Fisheries and Oceans Canada (DFO) added waters from Port Renfrew to Tofino to its amended recovery strategy for the northern and southern resident killer whales, in order to find ways to protect dwindling chinook salmon stocks, the main source of food for the species.
There are an estimated 75 southern resident killer whales left in Canada's waters.
"We're fully supportive of protecting these animals. Where we have a problem with is how they're going about doing this."
Lack of practical consultation
Ablack's frustrated with what he feels has been a lack of communication with the people who would be most affected by the bans.
The DFO had its first period of public consultation on the issue between June 12 and July 11. It has a second phase proposed for August through the end of September, a time of the year when Ablack says fishermen are busiest.
"It really demonstrates a high level of insensitivity from their [the DFO's] end because they're asking for feedback from individuals who make their living from the sea in a time of year when they are the busiest," said Ablack.
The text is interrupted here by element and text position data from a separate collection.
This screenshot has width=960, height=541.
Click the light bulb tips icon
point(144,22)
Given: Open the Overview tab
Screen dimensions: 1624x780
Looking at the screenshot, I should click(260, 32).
Ablack is requesting longer consultation periods so that the fishing community can take part in the consultations. He would also like to see the DFO focus on smaller areas of crucial habitat, rather than blanket restrictions on large areas of water.
DFO taking actions to protect and recover the species
The DFO said in a statement the consultation is just one step in the amendment process to update the identified critical habitat for these populations.
"The Government of Canada is committed to protecting these whales," it said, "and is taking action to protect and recover these species and ensure protections are in place as rapidly as possible."
It said there are no immediate plans to add new closures.
Ablack says government has to also consider the impact on those who make their livelihood fishing.
"These species are important to the waters of the southwest of Vancouver Island, but it can't all be borne on the backs of fishermen," he said.